Multiple systematic reviews have evaluated the effectiveness of case management for a variety of patient groups, medical conditions, settings, and outcomes.3 The findings and conclusions of these diverse reviews have varied. Some systematic reviews have assessed case management for individual chronic diseases, including a review that found improved glycemic control among patients with diabetes4 and a review of congestive heart failure with mixed results across multiple disease-related and resource-utilization outcomes.5 Another recent review of nurse-led case management for complex patients in general health care, which excluded patients with only one specific disease, found improved patient satisfaction but no effect on emergency department visits The individual studies of case management have examined a variety of outcomes. The most common justification for case management is to improve quality of care, and various health outcomes can serve as measures of quality. There also has been interest in case management as a means to prevent adverse clinical events, such as falls, preventable hospitalizations, or adverse drug events. Reducing adverse events potentially could make health care more efficient, so measures of utilization and cost are other relevant outcome measures.

Investigators from the Stanford University–UCSF Evidence-based Practice Center reviewed previously published systematic reviews on a wide variety of care-coordination interventions, including case management. In a technical report prepared for AHRQ in 2007, these investigators reported that case management may improve patient outcomes for heart failure and diabetes.3 Their review, however, evaluated only previously published systematic reviews of the broader topic of care coordination and did not synthesize evidence from the primary studies of case management.

PICOs and Key Questions

Key questions (KQs) were drafted with input from Key Informants and posted for public comment. Based on the input received, we made minor changes. Many responders suggested patient outcomes and intervention characteristics that were not included in the key questions. Therefore, we reformatted the KQs and included the phrase “including but not limited to.”

Population:

Adults with medical illness and complex care needs

Interventions:

Case management– defined as a process in which a person (alone or in conjunction with a team) manages multiple aspects of a patient’s care.

Comparators:

Case management will be compared with usual care (i.e., care without a case management component). If a study compares two or more different types of case management, then the comparator will be the alternative type of case management.

Outcomes:

  1. Patient health outcomes (include but are not limited to): overall quality of care; disease-specific quality of care; disease-specific health outcomes; quality of life; patient satisfaction with care; morbidity; and mortality.
  2. Resource utilization outcomes (include but are not limited to): overall financial cost; hospitalization rates; rehospitalization rates; emergency department use; and number of clinic visits.
  3. Process measure outcomes (include but are not limited to): adherence to therapy; missed appointments; patient self-management; change in health behavior; disease-specific processes of care; patient and family perceptions of participation in decisions; medication adherence; and physician/case manager satisfaction.


Timing:

No minimum duration of intervention or follow-up. However, study duration will be considered in the assessment of the quality and applicability of the study.

Settings:

Primary care, specialty care, and home care. No geographic limitations will be applied.

KQ 1:

In adults with medical illness and complex care needs, does case management improve patient health outcomes (as listed above) when compared with usual care or other models of case management?

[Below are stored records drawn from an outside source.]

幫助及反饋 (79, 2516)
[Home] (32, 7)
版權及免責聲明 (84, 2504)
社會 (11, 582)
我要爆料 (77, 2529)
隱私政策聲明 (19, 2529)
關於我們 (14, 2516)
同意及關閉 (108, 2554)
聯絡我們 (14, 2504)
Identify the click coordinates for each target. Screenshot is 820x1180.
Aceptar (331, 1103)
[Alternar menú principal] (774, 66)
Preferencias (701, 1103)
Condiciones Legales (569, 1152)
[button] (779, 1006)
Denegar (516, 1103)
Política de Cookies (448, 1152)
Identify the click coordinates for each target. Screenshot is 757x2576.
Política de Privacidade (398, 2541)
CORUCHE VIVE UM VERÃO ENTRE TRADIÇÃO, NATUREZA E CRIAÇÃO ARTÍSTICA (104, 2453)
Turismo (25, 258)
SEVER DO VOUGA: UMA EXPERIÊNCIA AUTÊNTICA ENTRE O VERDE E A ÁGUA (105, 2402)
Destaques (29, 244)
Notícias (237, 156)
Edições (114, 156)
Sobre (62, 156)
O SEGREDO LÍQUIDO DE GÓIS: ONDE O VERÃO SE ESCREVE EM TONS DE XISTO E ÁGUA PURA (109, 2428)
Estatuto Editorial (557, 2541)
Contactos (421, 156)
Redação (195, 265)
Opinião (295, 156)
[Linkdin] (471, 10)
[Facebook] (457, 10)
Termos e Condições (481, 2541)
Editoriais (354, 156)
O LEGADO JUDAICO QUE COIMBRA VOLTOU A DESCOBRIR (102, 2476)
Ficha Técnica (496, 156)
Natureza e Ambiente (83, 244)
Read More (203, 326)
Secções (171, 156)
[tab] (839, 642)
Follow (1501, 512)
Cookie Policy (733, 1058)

  1. Does the effectiveness of case management for patient health outcomes differ according to patient characteristics?

    Patient characteristics include, but are not limited to: particular medical conditions; number or type of comorbidities; patient age and socioeconomic status; social support; and/or level of formally assessed health risk.
  2. Does the effectiveness of case management for patient health outcomes differ according to intervention characteristics?

    Intervention characteristics include, but are not limited to: practice or health care system setting; case manager experience, training, or skills; case management tools, techniques or information systems; and complexity of the case management program.


KQ 2:

In adults with medical illness and complex care needs, does case management affect resource utilization outcomes (as listed above) when compared with usual care or other models of case management?

  1. Does the effectiveness of case management for resource utilization outcomes differ according to patient characteristics?
  2. Does the effectiveness of case management for resource utilization outcomes differ according to intervention characteristics?


KQ 3:

In adults with medical illness and complex care needs, does case management affect process measure outcomes (as listed above) when compared with usual care or other models of case management?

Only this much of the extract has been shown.